Ticaret Mahkemelerinin hangi davalara bakacağı TTK 4. maddesinde düzenlenmiştir. Bu maddeye göre “(1) Her iki tarafın da ticari işletmesiyle ilgili hususlardan doğan hukuk davaları ve çekişmesiz yargı işleri ile tarafların tacir olup olmadıklarına bakılmaksızın; a) Bu Kanunda, b) Türk Medenî Kanununun, rehin karşılığında ödünç verme işi ile uğraşanlar hakkındaki 962 ilâ 969 uncu maddelerinde, c) 11/1/2011 tarihli ve 6098 sayılı Türk Borçlar Kanununun malvarlığının veya işletmenin devralınması ile işletmelerin birleşmesi ve şekil değiştirmesi hakkındaki 202 ve 203, rekabet yasağına ilişkin 444 ve 447, yayın sözleşmesine dair 487 ilâ 501, kredi mektubu ve kredi emrini düzenleyen 515 ilâ 519, komisyon sözleşmesine ilişkin 532 ilâ 545, ticari temsilciler, ticari vekiller ve diğer tacir yardımcıları için öngörülmüş bulunan 547 ilâ 554, havale hakkındaki 555 ilâ 560, saklama sözleşmelerini düzenleyen 561 ilâ 580 inci maddelerinde, d) Fikrî mülkiyet hukukuna dair mevzuatta, e) Borsa, sergi, panayır ve pazarlar ile antrepo ve ticarete özgü diğer yerlere ilişkin özel hükümlerde, f) Bankalara, diğer kredi kuruluşlarına, finansal kurumlara ve ödünç para verme işlerine ilişkin düzenlemelerde, öngörülen hususlardan doğan hukuk davaları ve çekişmesiz yargı işleri ticari dava ve ticari nitelikte çekişmesiz yargı işi sayılır. Ancak, herhangi bir ticari işletmeyi ilgilendirmeyen havale, vedia ve fikir ve sanat eserlerine ilişkin haklardan doğan davalar bundan istisnadır. (2) Ticari davalarda da deliller ile bunların sunulması 18/6/1927 tarihli ve 1086 sayılı Hukuk Usulü Muhakemeleri Kanunu hükümlerine tabidir.” düzenlemesi ile Ticaret Mahkemelerinin baktığı davalar ya iki tarafın ticari işletmesi ile ilgili bir dava olacak yada TTK da düzenlenen hususlar ile TTK 4. maddesinde sayılan istisnalar kapsamında ki davalar olacaktır.

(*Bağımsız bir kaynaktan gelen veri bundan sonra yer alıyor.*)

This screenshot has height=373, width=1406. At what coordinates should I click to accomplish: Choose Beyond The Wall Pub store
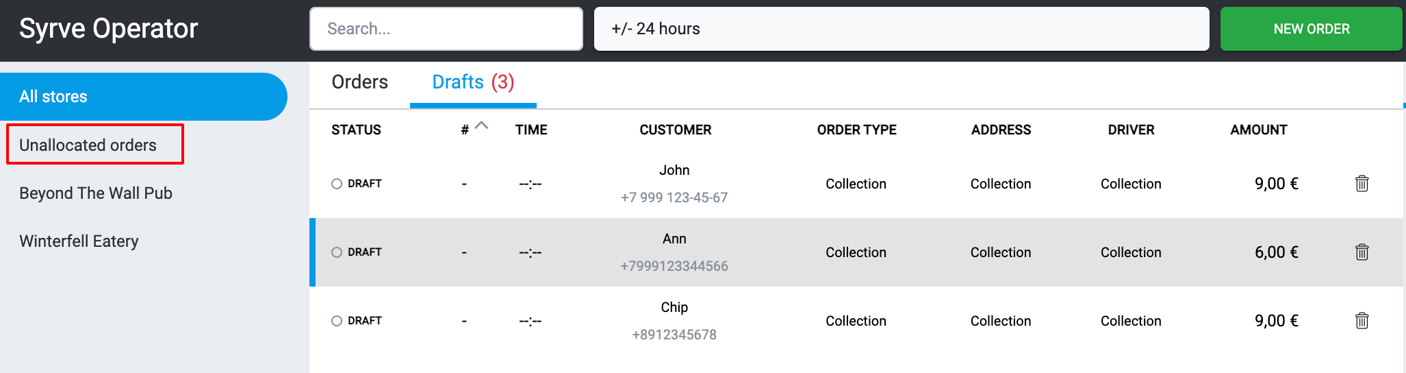click(x=96, y=193)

Mahkememizce Esnaf ve Sanatkarlar Odası Başkanlığı'na, Şanlıurfa Ticaret Sicil Müdürlüğü'ne, Ceylanpınar Vergi Dairesi Başkanlığı'na yazılar yazılarak gerekli bilgiler getirtilerek dosyamız arasına konulmuştur. Şanlıurfa Ticaret Sicil Müdürlüğü'nden gelen cevabi yazıda; davacının tacir kaydının bulunmadığı bildirilmiştir.
Somut olayda ; Davacının iddiasına göre taraflar arasında taşınmaz alım satımının gerçekleştirildiği, davacının davaya konu taşınmazı tapuda davalıya devrettiği ancak davalının bedelini ödemediği, bu nedenlerle uğramış olduğu zararların tazminine yönelik dava açıldığı, mahkememizce yapılan araştırma neticesinde; davacının tacir kaydı bulunmadığı anlaşılmıştır. Davacının tacir olmaması ve davanın da mutlak ticari davalardan olmaması nedeniyle davaya bakma görevinin mahkememize ait olmadığı anlaşılmıştır. Bu sebeple uyuşmazlığın genel hükümlere göre asliye hukuk mahkemesinde görülüp sonuçlandırılması gerektiğinden, mahkememizin görevsizliği nedeniyle davanın usulden reddine karar vermek gerekmiş ve aşağıdaki şekilde hüküm kurulmuştur.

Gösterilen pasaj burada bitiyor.